Elize’a Scott, a Key Elementary School third grade student, right, reads under the watchful eyes of teacher Crystal McKinnis, left, Thursday, April 18, 2019, in Jackson, Miss. (AP Photo/Rogelio V. Solis)


Recently, the news has been full of headlines on the disparities that exist in the American education system. Some wealthy parents — including actresses Lori Loughlin and Felicity Huffman — have been indicted for gaming the admissions process for their children to some of the nation’s top colleges. Last week, Loughlin pleaded not guilty to charges of conspiracy to commit fraud and money laundering.
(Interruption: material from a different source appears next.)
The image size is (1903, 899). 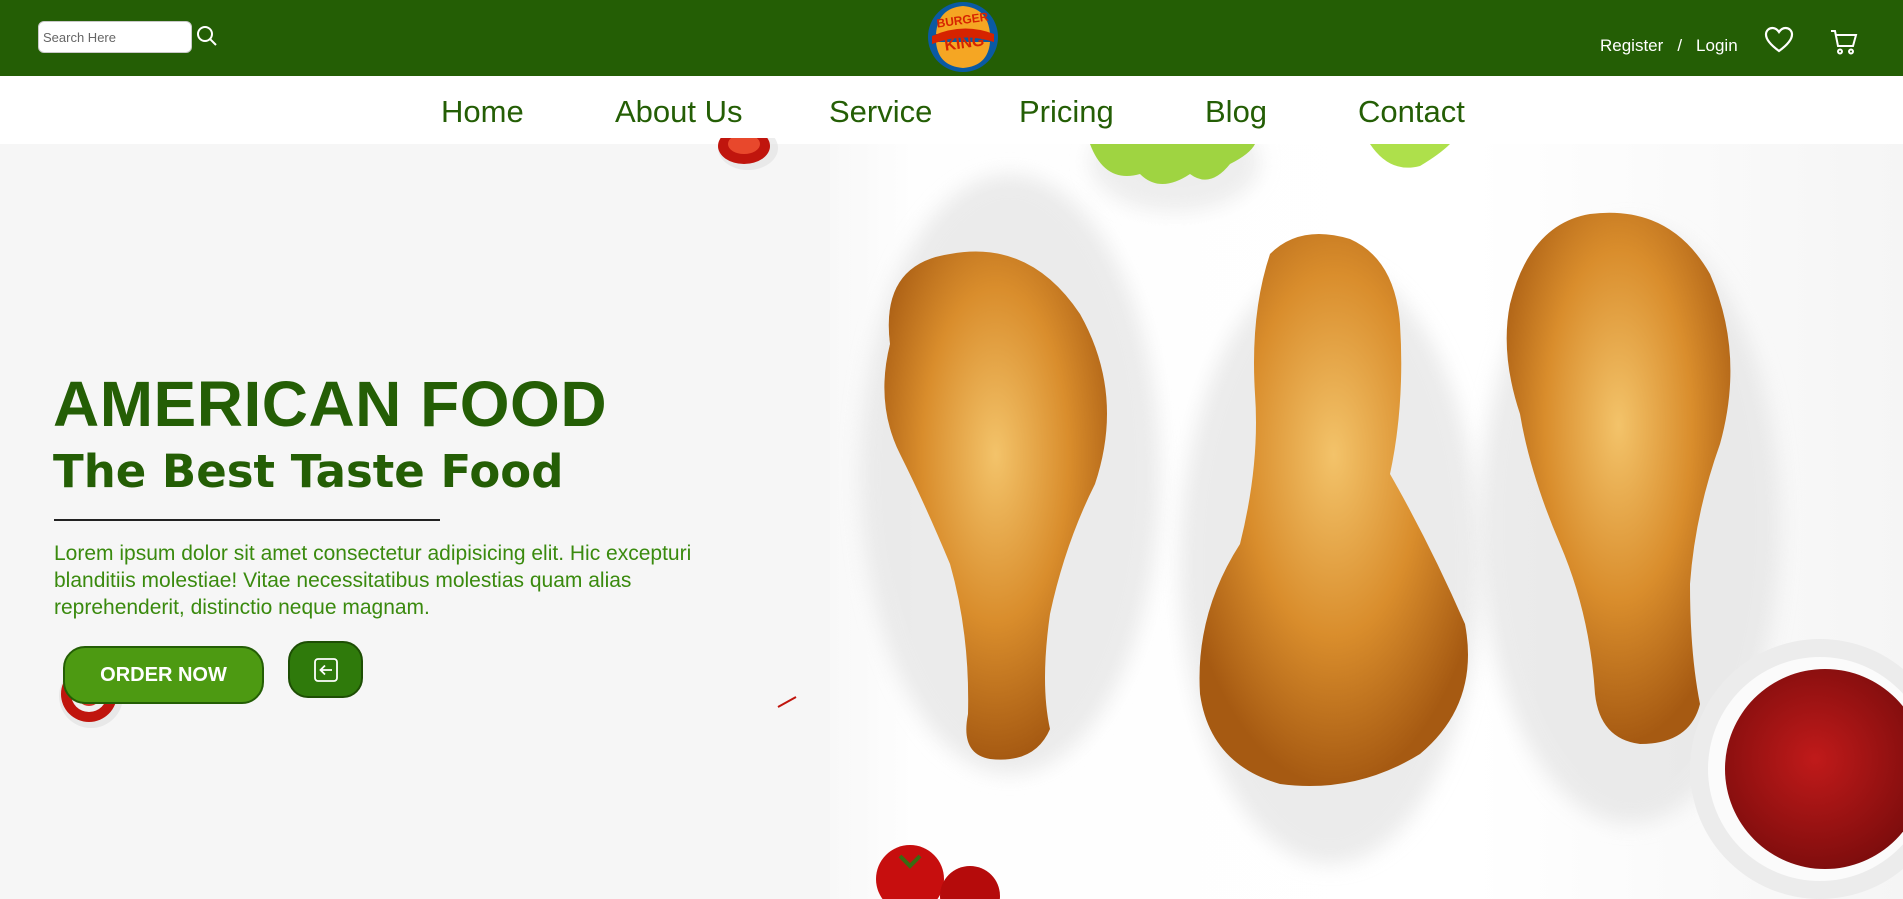 What do you see at coordinates (1844, 42) in the screenshot?
I see `cart-icon` at bounding box center [1844, 42].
Meanwhile in New York City, only 7 black students were admitted to the city’s most selective public high school — out of 895 spots. Currently, Harvard University is being sued over its affirmative action admissions policies.
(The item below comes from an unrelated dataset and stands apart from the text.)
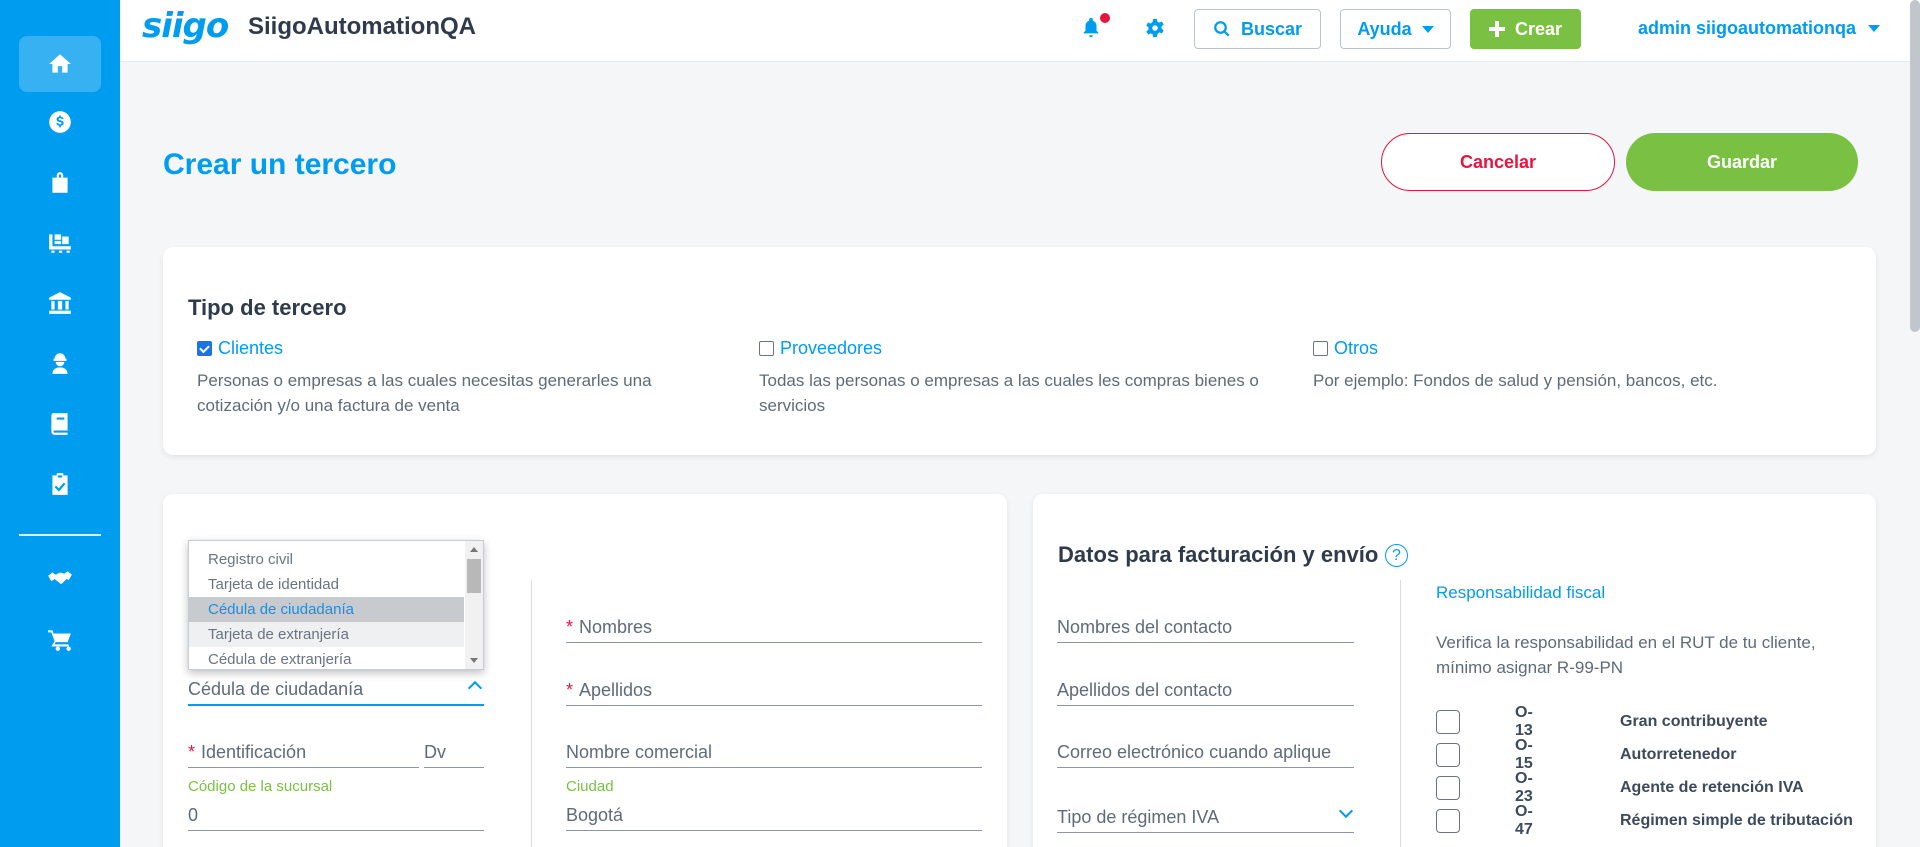 This screenshot has width=1920, height=847. Describe the element at coordinates (260, 786) in the screenshot. I see `branch-label: Código de la sucursal` at that location.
The beleaguered American education system has struggled for years to address issues of inequality, with little success. A new report from the education research and advocacy group EdBuild finds that there is a $23 billion gap in funding between white and non-white school districts of equal size (the report identifies white school districts as those with 75% or more white students).
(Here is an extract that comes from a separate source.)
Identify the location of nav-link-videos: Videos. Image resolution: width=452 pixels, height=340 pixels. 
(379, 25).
“What’s happening here is you are seeing a continuation of what we’ve found in previous reports: the foundation of the education funding system does not serve to best represent the interests of students from socioeconomically disadvantaged backgrounds,” said Matt Richmond, chief program officer at EdBuild.

The wealth gap

But even when EdBuild looked at districts of similar wealth levels, it found there were big differences that cleaved along racial and ethnic lines, with minorities receiving less than their white counterparts.

“In the U.S., race and economics tend to be correlated,” he said. “What was even more disappointing was that even when you accounted for poverty, there was still a difference of about $1,500 per student, even in high poverty school districts.”

The problem, the report points out, is the way public schools are funded. According to Richmond, 45% of funding comes from local sources, while 45% is provided by the state. The final 10% is made up of federal government funding.

With school budgets tied to the local tax base, wealthier communities are able to provide more funding for their local school districts.

“In a way, that’s systemic and formulaic,” Richmond said. And the wealth gap between communities is too large for the states to bridge, he said.

“If you look at the distribution [from states],” Richmond continued, “for the most part you find it’s relatively progressive. More money is going to districts with less wealth. You do see the states trying. But they have a tendency to fall short.”

But according to a 2018 report from the Rutgers Graduate School of Education and the Education Law Center, school funding isn’t as progressive as it needs to be. The report shows that funding disparities between states isn’t shrinking, but instead growing. “The funding differential between the highest (New York) and lowest (Idaho) funded states is over $12,400,” the report states.

The report goes on to say many states are becoming more “unfair” in their funding. “In 2015, only 11 states had progressive funding systems, down from a high of 22 in 2008,” the report says.

These gaps disadvantage already disadvantaged children.

In this photo taken Oct. 20, 2017, K-4 students Devon Daniels, left, and Charlie Webb talk to teacher Dana Chrzanowski at Milwaukee Math and Science Academy, a charter school in Milwaukee. Charters are vastly over-represented among schools where minorities study in the most extreme racial isolation,

Children from lower-income communities are less likely to be enrolled in earlier education, while teacher salaries — already lower than their non-teacher counterparts — are more competitive in states and districts with more funding, attracting higher-quality teachers. But according to the report, one of the most “meaningful” outcomes of fair funding is student-teacher classroom ratios.

And that’s not all. The Washington, D.C.-based think tank Urban Institute has found that children “from high-wealth families (defined as total family wealth including home equity above roughly $223,500) are more than one and a half times as likely to complete at least two or four years of college by age 25 as those in low-wealth families (wealth below $2,000).” And once they make it into college, children from high-wealth families are nearly twice as likely to graduate from a four-year institution — compared to less than a quarter of students from low-income households.